Emancipation lets children, not parents, decide for themselves

Persida Acosta

Persida Acosta

Dear PAO,
My mother left me and my brother in 2001 because she had to work abroad. Our father was supposed to look after us but all he ever did was gamble. My parents have been married for almost 22 years, but my mother told me that they do not have any savings because my father squandered them away. My brother and I had a hard time coping with our studies, because there were years that we had to be pulled out from school. This happened because my father did not pay the rest of our tuition even if my mother had sent him enough money to answer for a year’s worth of tuition.

Now my mother has decided to stay in the Philippines, to look after us, and make sure that we finish our education. I am already 20 years old, and I will only start studying for college next school year. My brother is 18 years old, and will be entering 4th year high school. But the problem is, my father does not want us to stay with our mother. He said that his decision will prevail, and we cannot do anything about it. Is this true? Don’t we have any say or right just because he is our father? Please enlighten and help us.

Dear Morgan,
Under our law, parental authority over minor legitimate children shall belong to both their mothers and fathers. In case of disagreement, the father’s decision shall prevail, except when there is a judicial order to the contrary. Parental authority includes the right to care and rear for the children so as to enhance their civic consciousness and efficiency as well as the development of their moral, mental and physical character and well-being (Article 211 in relation to Article 209, Family Code of the Philippines).

It should be stressed, however,  that parental authority does not last perpetually. Parental authority terminates permanently upon the death of the parents, the death of the child or upon emancipation of the child (Article 228, Ibid.). Parental authority also terminates by reason of the adoption of the child, upon appointment of a general guardian for the child, upon judicial declaration of abandonment of the child in a case filed for the purpose, by reason of a final judgment of a competent court divesting the party concerned of parental authority or upon judicial declaration of absence or incapacity of the person exercising parental authority (Article 229, Id.).

Based on the foregoing, your father and mother no longer have the right to exercise parental authority over you and your brother because such right has already been terminated considering that both of you have already been emancipated. Emancipation, under the law, takes place by the attainment of majority and unless otherwise provided, majority commences at the age of eighteen years (Article 234, Id.).

Accordingly, your father is incorrect in claiming that his decision has to prevail. His choices will no longer prevail insofar as your personal decisions are concerned, particularly as to whom you and your brother wish to live with.
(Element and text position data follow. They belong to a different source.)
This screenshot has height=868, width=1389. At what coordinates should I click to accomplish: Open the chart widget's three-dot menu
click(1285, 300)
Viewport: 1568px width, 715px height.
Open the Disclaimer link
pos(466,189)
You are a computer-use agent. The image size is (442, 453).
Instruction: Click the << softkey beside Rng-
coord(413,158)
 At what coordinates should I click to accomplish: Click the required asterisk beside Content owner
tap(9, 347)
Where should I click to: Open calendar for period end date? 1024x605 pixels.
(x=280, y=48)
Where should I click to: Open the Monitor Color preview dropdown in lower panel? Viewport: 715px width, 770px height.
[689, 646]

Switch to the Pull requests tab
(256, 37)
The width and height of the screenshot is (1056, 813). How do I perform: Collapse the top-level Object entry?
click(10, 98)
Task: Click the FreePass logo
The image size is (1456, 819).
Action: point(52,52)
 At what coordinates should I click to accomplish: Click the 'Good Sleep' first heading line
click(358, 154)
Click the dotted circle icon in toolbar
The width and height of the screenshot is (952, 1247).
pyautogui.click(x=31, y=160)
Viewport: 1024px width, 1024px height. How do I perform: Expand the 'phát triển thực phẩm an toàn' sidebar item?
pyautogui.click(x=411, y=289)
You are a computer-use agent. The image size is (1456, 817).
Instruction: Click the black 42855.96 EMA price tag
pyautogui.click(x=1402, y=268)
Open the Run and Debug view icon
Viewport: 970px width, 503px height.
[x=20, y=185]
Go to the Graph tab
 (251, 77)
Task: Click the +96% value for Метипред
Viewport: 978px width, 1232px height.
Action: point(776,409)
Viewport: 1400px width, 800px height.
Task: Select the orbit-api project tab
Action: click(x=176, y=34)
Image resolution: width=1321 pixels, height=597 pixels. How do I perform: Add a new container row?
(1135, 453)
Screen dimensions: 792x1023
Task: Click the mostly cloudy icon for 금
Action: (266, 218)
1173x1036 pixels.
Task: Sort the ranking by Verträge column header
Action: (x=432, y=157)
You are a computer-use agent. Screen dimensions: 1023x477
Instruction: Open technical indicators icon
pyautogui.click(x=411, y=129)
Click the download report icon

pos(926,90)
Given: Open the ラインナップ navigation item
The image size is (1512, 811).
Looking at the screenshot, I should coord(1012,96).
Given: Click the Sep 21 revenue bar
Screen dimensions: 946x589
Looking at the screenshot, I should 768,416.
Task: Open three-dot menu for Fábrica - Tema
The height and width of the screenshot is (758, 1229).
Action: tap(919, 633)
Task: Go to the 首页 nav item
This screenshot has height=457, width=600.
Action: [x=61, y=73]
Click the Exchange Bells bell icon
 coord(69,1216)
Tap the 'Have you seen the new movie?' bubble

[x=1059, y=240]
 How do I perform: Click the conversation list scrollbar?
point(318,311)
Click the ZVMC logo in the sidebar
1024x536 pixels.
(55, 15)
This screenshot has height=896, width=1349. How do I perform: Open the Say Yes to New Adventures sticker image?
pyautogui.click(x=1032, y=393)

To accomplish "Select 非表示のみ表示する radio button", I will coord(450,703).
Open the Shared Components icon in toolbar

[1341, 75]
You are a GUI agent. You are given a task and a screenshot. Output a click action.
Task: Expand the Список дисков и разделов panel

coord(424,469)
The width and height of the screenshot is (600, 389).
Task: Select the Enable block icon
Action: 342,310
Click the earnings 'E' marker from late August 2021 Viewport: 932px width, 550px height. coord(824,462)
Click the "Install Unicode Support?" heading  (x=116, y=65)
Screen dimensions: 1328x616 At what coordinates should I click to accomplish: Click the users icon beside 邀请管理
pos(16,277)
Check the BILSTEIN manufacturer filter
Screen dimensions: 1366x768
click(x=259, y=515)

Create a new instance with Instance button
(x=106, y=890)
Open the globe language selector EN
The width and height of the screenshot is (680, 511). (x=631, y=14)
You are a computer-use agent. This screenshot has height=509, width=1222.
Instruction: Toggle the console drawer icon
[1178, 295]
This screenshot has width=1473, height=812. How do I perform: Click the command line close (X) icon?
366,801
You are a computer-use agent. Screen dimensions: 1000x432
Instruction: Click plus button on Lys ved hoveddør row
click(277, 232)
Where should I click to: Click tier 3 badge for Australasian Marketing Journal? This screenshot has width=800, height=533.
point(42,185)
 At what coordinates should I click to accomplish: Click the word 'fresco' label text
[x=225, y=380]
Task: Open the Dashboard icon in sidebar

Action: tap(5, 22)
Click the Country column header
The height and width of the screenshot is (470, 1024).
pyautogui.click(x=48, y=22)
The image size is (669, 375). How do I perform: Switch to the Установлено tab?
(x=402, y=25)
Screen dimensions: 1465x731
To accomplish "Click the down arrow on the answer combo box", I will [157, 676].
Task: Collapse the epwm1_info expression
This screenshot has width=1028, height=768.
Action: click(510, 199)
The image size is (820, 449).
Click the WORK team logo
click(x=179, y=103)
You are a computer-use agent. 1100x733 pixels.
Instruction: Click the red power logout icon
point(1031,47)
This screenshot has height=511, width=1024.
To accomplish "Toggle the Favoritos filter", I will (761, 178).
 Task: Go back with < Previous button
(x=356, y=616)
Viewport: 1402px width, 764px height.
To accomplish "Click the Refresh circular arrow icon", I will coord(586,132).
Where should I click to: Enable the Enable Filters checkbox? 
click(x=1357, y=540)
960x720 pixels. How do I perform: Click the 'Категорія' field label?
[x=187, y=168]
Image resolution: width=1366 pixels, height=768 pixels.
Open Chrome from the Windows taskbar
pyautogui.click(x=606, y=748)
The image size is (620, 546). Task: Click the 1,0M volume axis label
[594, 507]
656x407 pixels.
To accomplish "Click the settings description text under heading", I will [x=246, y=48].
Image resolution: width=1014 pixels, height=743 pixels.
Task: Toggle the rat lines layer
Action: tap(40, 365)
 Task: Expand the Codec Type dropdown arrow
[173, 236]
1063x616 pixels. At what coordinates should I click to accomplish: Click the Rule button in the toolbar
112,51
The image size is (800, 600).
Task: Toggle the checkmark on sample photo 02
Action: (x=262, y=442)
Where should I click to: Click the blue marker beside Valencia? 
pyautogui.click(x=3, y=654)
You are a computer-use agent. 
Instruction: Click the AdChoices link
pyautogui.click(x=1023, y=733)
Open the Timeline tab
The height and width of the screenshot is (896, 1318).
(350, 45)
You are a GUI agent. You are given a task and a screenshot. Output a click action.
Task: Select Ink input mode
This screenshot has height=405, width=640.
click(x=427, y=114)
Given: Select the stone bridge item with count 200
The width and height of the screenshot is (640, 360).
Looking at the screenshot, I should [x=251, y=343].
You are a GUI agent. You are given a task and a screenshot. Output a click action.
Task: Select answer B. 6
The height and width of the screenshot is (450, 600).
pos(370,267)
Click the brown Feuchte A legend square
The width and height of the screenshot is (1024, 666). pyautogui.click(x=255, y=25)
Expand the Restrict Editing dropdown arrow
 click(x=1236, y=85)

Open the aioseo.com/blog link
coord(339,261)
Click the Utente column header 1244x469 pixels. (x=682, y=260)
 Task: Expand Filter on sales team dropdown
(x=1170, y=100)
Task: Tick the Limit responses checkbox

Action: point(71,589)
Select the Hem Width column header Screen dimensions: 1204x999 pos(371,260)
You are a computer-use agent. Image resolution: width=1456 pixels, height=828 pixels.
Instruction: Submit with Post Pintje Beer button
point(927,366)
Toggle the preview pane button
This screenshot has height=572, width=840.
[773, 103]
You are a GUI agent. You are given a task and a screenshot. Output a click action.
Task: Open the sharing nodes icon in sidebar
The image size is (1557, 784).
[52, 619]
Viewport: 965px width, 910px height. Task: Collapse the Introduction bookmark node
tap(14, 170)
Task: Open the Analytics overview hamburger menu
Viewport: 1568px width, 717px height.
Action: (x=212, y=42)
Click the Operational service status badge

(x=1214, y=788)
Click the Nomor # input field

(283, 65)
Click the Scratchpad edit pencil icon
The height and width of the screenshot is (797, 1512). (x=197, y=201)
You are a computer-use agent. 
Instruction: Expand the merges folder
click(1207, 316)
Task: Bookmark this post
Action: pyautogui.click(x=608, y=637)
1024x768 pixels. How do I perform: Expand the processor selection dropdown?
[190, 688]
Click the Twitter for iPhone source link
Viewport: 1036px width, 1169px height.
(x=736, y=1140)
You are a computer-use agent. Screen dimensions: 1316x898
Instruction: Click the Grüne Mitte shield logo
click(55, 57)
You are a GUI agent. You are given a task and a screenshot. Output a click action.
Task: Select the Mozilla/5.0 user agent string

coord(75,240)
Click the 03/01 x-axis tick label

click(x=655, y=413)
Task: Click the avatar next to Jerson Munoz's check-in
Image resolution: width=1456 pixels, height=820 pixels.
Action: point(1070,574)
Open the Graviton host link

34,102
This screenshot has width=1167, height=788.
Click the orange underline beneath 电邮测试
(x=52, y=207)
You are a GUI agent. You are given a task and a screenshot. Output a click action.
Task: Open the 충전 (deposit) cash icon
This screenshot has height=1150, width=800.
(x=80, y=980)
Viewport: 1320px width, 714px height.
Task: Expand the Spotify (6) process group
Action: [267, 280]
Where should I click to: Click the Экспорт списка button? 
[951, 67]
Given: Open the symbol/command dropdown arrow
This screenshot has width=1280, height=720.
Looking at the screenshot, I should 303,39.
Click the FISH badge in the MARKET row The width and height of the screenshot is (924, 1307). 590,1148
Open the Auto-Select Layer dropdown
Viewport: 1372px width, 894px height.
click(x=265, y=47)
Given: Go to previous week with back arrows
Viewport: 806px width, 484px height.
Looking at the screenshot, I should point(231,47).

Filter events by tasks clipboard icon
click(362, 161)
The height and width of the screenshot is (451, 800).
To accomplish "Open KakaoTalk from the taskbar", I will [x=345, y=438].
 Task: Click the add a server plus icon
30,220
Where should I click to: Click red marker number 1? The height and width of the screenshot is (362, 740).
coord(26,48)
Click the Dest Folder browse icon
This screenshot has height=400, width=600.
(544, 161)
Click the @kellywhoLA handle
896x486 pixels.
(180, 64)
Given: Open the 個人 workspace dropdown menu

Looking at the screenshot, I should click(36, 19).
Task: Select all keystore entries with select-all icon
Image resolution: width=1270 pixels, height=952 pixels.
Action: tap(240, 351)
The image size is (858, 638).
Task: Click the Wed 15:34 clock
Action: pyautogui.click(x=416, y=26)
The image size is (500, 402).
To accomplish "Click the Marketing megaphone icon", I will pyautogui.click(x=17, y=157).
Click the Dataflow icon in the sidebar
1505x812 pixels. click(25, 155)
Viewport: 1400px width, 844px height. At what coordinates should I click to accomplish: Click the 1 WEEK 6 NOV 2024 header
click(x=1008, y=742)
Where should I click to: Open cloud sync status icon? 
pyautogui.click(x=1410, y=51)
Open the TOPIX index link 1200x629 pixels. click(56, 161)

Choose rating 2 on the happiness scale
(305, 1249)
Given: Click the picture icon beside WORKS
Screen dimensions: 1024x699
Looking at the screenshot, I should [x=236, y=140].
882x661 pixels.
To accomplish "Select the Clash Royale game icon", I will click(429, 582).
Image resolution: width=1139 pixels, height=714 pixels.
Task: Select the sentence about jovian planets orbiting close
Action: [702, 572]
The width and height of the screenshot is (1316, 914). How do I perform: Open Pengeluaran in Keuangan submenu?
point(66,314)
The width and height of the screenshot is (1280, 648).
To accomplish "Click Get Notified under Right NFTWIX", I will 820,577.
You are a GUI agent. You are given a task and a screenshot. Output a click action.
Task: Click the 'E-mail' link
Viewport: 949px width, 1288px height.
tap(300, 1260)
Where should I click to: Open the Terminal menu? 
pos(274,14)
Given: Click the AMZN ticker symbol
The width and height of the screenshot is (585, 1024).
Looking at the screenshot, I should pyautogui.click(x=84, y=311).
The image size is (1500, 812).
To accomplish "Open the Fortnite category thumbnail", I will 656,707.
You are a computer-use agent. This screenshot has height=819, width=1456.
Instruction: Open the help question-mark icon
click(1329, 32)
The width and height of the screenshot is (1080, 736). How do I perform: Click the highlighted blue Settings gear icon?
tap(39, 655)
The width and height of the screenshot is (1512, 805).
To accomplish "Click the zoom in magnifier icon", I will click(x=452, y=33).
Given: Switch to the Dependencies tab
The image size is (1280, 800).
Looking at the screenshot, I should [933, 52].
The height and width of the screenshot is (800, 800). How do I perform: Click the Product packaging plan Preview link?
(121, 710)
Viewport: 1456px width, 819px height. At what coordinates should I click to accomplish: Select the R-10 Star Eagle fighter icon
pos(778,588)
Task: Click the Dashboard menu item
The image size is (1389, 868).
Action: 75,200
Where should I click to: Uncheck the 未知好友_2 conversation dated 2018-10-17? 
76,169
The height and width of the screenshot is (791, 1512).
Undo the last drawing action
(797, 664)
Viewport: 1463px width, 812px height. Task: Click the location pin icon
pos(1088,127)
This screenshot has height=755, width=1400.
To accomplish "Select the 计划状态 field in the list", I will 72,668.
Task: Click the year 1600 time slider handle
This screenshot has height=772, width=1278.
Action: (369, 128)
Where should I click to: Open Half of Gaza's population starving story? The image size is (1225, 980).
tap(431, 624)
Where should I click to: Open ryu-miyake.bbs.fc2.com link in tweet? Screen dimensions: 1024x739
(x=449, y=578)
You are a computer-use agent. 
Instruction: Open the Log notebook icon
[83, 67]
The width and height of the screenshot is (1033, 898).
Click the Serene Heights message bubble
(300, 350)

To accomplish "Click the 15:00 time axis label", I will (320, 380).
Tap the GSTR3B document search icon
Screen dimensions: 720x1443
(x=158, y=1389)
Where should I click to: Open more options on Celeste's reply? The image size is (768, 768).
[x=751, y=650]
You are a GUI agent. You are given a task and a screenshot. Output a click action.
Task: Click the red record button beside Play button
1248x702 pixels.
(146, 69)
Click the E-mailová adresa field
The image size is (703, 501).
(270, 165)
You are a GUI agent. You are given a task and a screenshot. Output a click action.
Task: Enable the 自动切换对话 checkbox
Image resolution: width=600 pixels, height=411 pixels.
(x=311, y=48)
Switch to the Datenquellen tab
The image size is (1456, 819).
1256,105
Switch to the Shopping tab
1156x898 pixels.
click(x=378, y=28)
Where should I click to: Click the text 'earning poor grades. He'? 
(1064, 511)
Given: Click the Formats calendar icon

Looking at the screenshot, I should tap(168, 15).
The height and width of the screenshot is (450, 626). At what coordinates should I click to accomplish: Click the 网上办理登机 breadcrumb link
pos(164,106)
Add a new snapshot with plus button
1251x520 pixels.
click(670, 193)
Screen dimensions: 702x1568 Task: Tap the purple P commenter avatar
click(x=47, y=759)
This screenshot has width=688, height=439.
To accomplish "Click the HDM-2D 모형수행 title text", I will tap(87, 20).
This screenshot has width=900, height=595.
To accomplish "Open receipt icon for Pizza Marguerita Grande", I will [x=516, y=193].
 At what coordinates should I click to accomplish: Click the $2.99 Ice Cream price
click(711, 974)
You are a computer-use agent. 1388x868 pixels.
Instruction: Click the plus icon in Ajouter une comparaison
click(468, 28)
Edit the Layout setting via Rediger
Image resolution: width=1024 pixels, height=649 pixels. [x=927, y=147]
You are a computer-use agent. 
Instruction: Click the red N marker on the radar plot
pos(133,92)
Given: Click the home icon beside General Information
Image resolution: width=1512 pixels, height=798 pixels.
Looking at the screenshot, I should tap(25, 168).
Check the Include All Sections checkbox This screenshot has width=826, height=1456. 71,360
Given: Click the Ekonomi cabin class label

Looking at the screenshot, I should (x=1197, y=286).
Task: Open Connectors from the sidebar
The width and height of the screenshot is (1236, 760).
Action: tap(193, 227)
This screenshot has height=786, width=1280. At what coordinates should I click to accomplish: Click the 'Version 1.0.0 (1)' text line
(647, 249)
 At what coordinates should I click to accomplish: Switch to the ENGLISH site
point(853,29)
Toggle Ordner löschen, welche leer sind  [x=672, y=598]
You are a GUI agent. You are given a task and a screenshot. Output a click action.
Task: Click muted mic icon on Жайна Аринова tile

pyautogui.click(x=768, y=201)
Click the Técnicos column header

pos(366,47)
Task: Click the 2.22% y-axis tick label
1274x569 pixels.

You may decide for yourselves given that, as already mentioned, both of you are of legal age already. Thus, you should choose where or with whom you and your brother will have sound opportunities and a good fighting chance of having a better future.

We hope that we were able to answer your queries. Please be reminded that this advice is based solely on the facts you have narrated and our appreciation of the same. Our opinion may vary when other facts are changed or elaborated.